The original production ran for 2,844 performances, making
it the longest-running show at the time, and it reeled in 10 Tonys, including
the one for best musical, making it the most celebrated musical until The
Producers bettered its record with 12 wins. The show has been revived on
Broadway three times, most recently in 2016 with Bette Midler in the role.
Two years later, Herman wrote Mame with Jerome Lawrence and
Robert Edwin Lee. Starring Lansbury, the musical was based on the 1955 novel
and followed a woman whose life is upended during the Depression when her
brother's son comes to live with her. Lansbury won a Tony for her performance,
and the musical ran for four years.
His career and life were not without its flops and hard
times. The shows he wrote after Mame — Dear World, Mack & Mabel and The
Grand Tour — didn't receive anywhere near the success of Dolly or Mame, though
they have generated cult status among musical theater fans.

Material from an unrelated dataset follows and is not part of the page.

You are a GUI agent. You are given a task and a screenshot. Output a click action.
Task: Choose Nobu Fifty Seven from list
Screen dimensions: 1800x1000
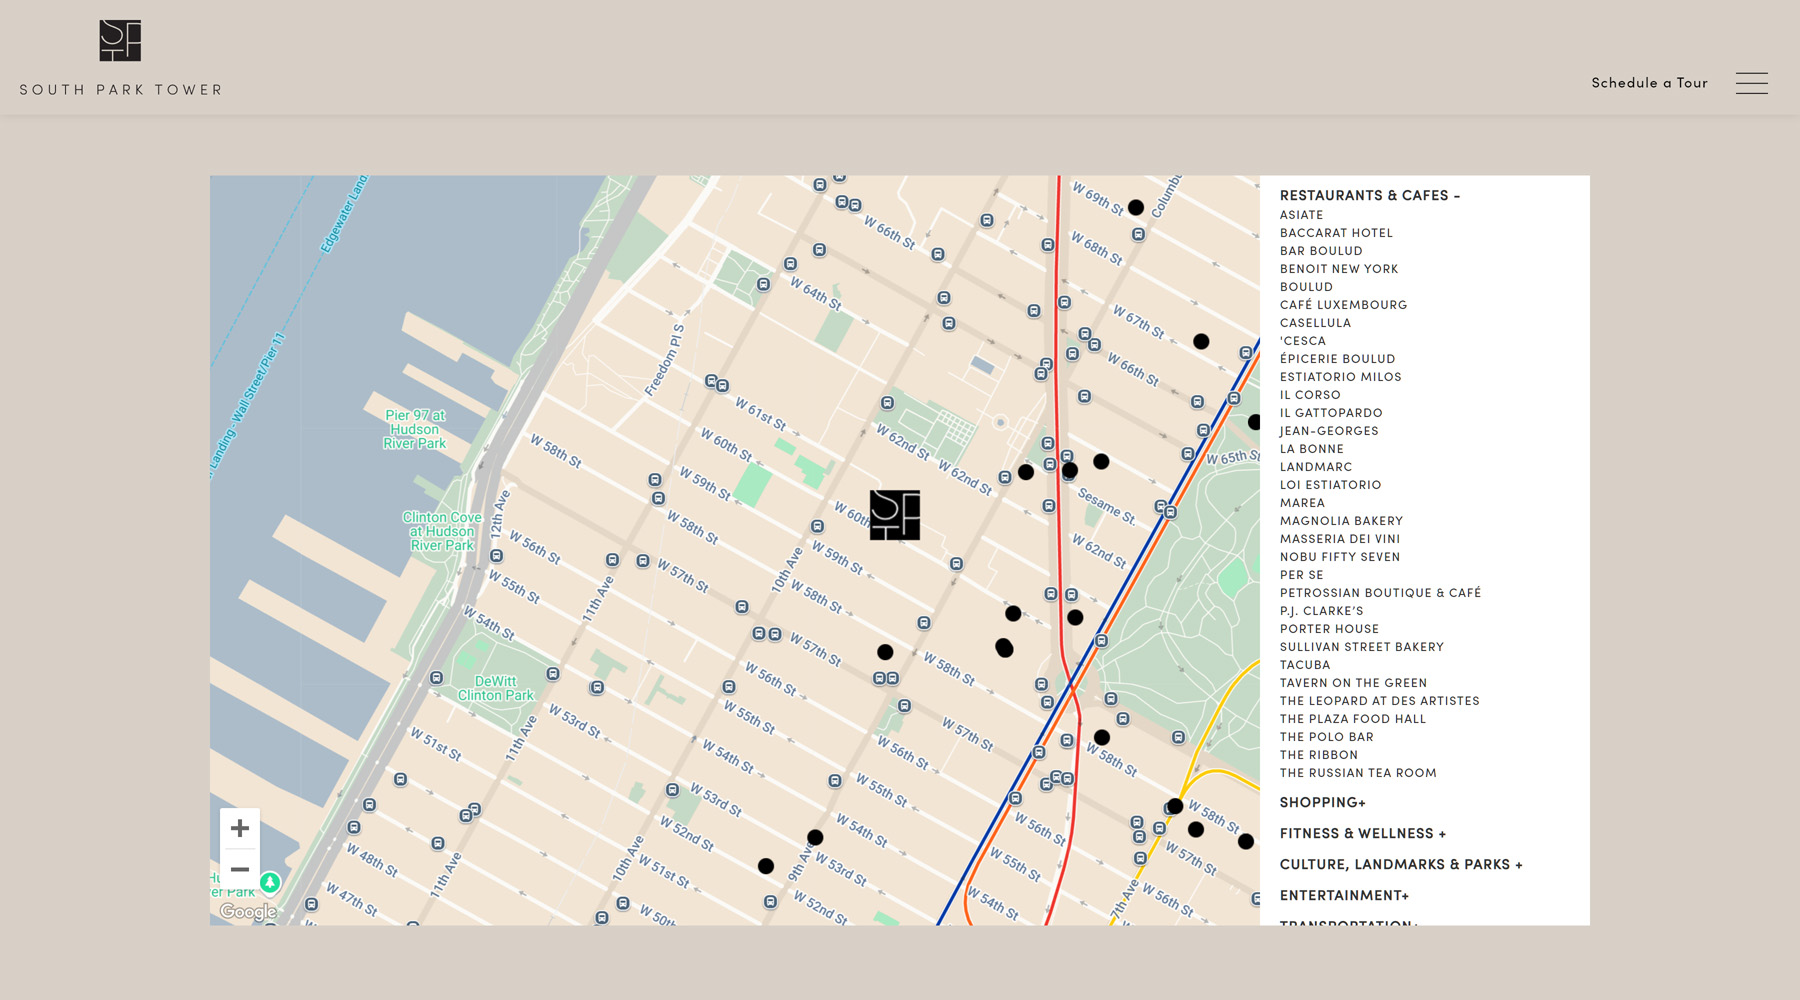1340,557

Herman was discouraged and didn't write another musical
until he watched the French film La Cage Aux Folles, based on the play of the
same name, and he knew he'd found his next project. He collaborated with the
young writer Harvey Fierstein, who penned the book, and the musical opened on
Broadway in 1983. Its story about love and acceptance proved an important
message during the AIDS epidemic, which took the lives of many of the musical's
castmembers, and the song "I Am What I Am" became a resounding anthem
for a generation.
Herman was diagnosed as HIV-positive in 1985, but he lived
to see experimental treatments, even though his partner, Marty, died from the
disease. La Cage won the Tony for best musical and has been revived twice,
winning for best revival each time, making it the only musical to receive this
honor every time it's been staged.
''I never dreamed that kind of success would happen again,''
he told The New York Times in 1985. ''I'm certainly aware of how different
popular music is today from when I started in this business, and I realize that
my kind of songwriting is not generally in fashion. But La Cage has made me
feel secure about going on and just being what I am and writing simple,
hummable tunes.''
When asked about his creative process for the TAMS
newsletter Musical Show, Herman said that he wrote music and lyrics at the same
time, not one before the other. He also said he was never interested in writing
the book of a musical.
"I find the most successful way of working is to treat
the whole thing like a jigsaw puzzle, letting a lyric inspire a few bars of
music, and then letting those few bars of music lead me to a further lyric
development," he said.
Although he hadn't penned a musical since La Cage, he
witnessed several revivals of his work and put together revues including
Jerry's Girls and An Evening With Jerry Herman. He received an Emmy nomination
in 1997 for his work on the TV special Mrs. Santa Claus, starring Lansbury, who
presented him with a Tony for lifetime achievement in 2009.
"I write for a mass audience," Herman said in his
Post interview. "I write for people, for a smiling public. … I don't think
there's anything more gratifying in my business than to know the work will go
on after I'm not here anymore. Because I don't write for 1964, or for 1997. I
write songs that I hope will still be hummed years from now."